News | September 19, 2005

Stanford University Launches New Center Dedicated To GPS Research

Stanford, CA -- Stanford University announced a unique new research center dedicated to advancing the Global Positioning System (GPS) to provide position information with centimeter accuracy, anywhere, anytime.

"Research at the Stanford Center for Position, Navigation, and Time (SCPNT) is aimed at vastly extending and expanding the already revolutionary benefits of GPS in society," said Per Enge, the center's research director and a professor of aeronautics and astronautics in the School of Engineering. "Supplementing the system's reach, accuracy, and resistance to radio frequency interference would make possible diverse new applications such as automated aircraft landing, location-based encryption and eradicating unexploded ordnance."

Stanford has both a long track record in GPS research and innovative new ideas for the future of spatial information technology. Two of the center's founding faculty, Bradford Parkinson and James Spilker, were prominent architects of the original GPS. Parkinson, Spilker and Enge join faculty from five academic departments with vital expertise in the new technologies that will be required to build on GPS: aeronautics and astronautics, applied physics, electrical engineering, mechanical engineering and physics.

Faculty members include: Umran Inan (electrical engineering), Mark Kasevich (applied physics and physics), Arogyaswami Paulraj (electrical engineering), Abdul Bahai (electrical engineering) and Tom Kenny (mechanical engineering). Tom Langenstein, currently the deputy program manager of the soon to be completed Gravity Probe B program, is the executive director of the new center. In addition, the center expects to add at least one new faculty position within the next year.

New technologies and applications

Since Stanford led the development and deployment of the widely used error correction system called the Wide Area Augmentation System (WAAS) in 2003, the main limitation to GPS has become loss of signal for either of two reasons: an obstructed line of sight or radio interference (malevolent interference is known as "jamming"). Research at the SCPNT will address both problems.

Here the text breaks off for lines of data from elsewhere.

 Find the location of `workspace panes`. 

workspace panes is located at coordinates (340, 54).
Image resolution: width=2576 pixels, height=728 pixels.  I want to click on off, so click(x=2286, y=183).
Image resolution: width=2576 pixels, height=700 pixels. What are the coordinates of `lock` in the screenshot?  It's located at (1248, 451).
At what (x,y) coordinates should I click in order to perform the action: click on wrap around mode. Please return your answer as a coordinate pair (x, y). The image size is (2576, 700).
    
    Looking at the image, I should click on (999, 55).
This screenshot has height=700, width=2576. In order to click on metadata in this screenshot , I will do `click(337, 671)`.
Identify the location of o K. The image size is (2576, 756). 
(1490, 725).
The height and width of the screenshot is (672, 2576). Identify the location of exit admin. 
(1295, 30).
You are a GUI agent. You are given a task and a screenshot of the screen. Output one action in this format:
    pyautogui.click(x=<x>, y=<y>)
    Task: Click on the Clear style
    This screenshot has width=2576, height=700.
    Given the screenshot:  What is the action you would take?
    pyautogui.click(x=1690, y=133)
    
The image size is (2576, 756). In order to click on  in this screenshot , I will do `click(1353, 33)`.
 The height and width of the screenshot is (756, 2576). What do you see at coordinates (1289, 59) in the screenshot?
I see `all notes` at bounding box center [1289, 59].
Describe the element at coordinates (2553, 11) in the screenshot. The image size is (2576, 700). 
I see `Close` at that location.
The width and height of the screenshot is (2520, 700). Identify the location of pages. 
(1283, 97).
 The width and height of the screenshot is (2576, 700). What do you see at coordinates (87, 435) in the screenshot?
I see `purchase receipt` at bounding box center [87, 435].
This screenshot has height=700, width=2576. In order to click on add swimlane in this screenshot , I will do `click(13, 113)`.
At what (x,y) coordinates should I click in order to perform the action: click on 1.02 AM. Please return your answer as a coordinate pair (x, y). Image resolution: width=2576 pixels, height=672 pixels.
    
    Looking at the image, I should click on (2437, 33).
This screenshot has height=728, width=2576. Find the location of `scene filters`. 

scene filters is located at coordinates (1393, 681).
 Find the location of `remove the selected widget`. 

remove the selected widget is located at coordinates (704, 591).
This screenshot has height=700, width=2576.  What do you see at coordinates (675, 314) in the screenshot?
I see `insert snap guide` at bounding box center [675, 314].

SCPNT researchers are already looking at techniques to get the maximum benefit from the new signals to be available from GPS satellites. To date, civilians have only had total access to signals at one frequency. In the next decade, GPS will begin to broadcast signals at three frequencies for civilians. In addition, SCPNT will leverage the signals from the Russian satellite navigation system, called GLONASS; the upcoming system from Japan, called QZSS; and the signals from Galileo under development by Europe.

Particular concentration will be on the signal structure and the design of methods to simultaneously use both Galileo and GPS. The result should be increased system accuracy, availability and integrity for users worldwide.

In addition, researchers are working to develop "smart" antennas that can weaken a jamming signal relative to the legitimate signal from any of these satellites. The SCPNT is also already working with the United States Navy on a precision automated airplane landing technology called JPALS that takes advantage of advanced antennas as well as the two frequencies already available to military users of GPS.

SCPNT researchers are also developing several technologies to compensate for temporary signal losses. Among the solutions are new micro electromechanical systems (MEMS) and atom-based sensors, including accelerometers and gyroscopes (to measure movement) and oscillators (to measure time) that can be embedded in GPS receivers. When a GPS signal is lost the sensors can continue providing position and time information by recording the receiver's movement since the last signal was received.

To ensure that these robust receivers are also inexpensive, the SCPNT is working to develop lower power GPS integrated circuits. These receivers will also leverage signals from other radio sources like television stations and existing radio navigation systems such as Loran.

In addition to developing the WAAS for the Federal Aviation Administration and JPALS for the Navy, Stanford is also working to deploy a complementary Local Area Augmentation System (LAAS) that will be used at major airports. By providing decimeter accuracy, the LAAS will allow jetliners to land fully automatically when needed.

High-resolution position technology could also aid in the humanitarian task of finding and safely clearing buried landmines and ordnance. A metal detector that can sense position down to a few centimeters could determine whether a buried piece of metal has the shape of an unexploded shell or is merely the small, irregular fragment of one that has already exploded.

Industrial Affiliates Program

Enge said many future projects at the new center will have direct applications for private industry, including defense, transportation and even entertainment companies. For example, location-based encryption, a method of securing data based on its geographic position, has applications for digital rights management of sensitive media content such as movies.

SCPNT welcomes private industry's participation in the Center's research, Enge says. "Membership in the Center's Industrial Affiliates Program will provide many benefits, including: advising on research, sponsoring graduate students, on-site Visiting Fellow privileges, and early exposure to the Center's Intellectual Property," he adds. Interested companies should contact Enge, Spilker or Langenstein.

"Society has still only begun to tap the potential of GPS, much less the enhancements we are working on at the center," says Spilker. "Stanford has both the track record and the expertise to help develop this potential for a wide variety of applications including ones no one has imagined yet."